I mused in the past that scripts like Power Delete Suite might work as they simulate clicking a button and such on old dot reddit dot com instead of directly calling the API. (Technically they are indirectly using I guess as old reddit uses the API internally but so what - is reddit going to suspend their own API key for going over the limit?) Someone just needs to figure out how to a) modify PDS to be able to accept the archive data and b) longer-term work with the new reddit desktop website instead of relying on old reddit, which a lot of us don't trust to stay around forever.

abff08f4813c, to RedditMigration in For those in the know about privacy laws and the such. What is a proper response to reddit's claim that they cannot remove all the information associated to an account without first the user removing all of their posts?

With the API shutting down, I believe there is no longer an automated way to delete all content.

Actually, the API hasn't shut down. It's just you get a bill if you go over 100 api calls per minute, but existing scripts like github shreddit can be easily modified to include a builtin delay to prevent that from happening. Alternatively you can pay shreddit.com $15 to do this for you and not worry about it (they use their own API key i figure though I don't know the specifics, but I imagine they have a setup that prevents them from going over the limit as well).

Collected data
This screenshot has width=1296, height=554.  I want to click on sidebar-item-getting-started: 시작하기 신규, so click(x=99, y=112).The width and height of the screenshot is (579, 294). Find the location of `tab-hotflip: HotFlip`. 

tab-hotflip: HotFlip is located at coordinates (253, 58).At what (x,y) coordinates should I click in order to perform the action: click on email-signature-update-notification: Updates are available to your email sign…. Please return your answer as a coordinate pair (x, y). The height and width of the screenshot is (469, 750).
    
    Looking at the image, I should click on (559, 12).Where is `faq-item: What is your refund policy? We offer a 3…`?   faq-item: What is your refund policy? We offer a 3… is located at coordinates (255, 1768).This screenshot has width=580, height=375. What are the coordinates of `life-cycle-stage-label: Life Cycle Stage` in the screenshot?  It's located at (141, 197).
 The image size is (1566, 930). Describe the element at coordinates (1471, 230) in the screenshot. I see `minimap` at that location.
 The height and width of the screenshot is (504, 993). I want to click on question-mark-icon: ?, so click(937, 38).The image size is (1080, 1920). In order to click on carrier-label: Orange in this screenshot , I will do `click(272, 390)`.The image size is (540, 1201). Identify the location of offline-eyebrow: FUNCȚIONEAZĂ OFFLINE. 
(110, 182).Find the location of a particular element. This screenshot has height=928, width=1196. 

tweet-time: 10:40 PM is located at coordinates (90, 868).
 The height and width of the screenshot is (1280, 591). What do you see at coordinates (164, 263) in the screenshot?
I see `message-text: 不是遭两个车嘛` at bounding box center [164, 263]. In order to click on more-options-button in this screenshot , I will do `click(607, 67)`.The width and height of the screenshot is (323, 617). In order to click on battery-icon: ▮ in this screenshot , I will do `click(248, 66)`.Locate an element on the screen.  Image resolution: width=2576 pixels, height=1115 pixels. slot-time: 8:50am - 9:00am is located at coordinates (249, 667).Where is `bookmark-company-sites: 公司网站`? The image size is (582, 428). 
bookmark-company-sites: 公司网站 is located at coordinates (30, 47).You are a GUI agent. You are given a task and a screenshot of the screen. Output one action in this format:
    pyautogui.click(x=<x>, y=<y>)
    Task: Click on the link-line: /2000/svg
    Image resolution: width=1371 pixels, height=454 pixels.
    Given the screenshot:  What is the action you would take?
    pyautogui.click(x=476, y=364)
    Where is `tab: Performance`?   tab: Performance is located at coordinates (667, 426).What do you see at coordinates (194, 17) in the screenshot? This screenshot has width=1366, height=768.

What you will do
1/ According to the text about deleting Reddit content, how much does shreddit.com charge to delete content for you?
2/ Repeat part of the text about deleting Reddit content word for word, beginning at the words "I mused in the" and stopping after the words "of their posts?".
The collected data has no role here.

Your written answers
1/ $15

2/
I mused in the past that scripts like Power Delete Suite might work as they simulate clicking a button and such on old dot reddit dot com instead of directly calling the API. (Technically they are indirectly using I guess as old reddit uses the API internally but so what - is reddit going to suspend their own API key for going over the limit?) Someone just needs to figure out how to a) modify PDS to be able to accept the archive data and b) longer-term work with the new reddit desktop website instead of relying on old reddit, which a lot of us don't trust to stay around forever.

abff08f4813c, to RedditMigration in For those in the know about privacy laws and the such. What is a proper response to reddit's claim that they cannot remove all the information associated to an account without first the user removing all of their posts?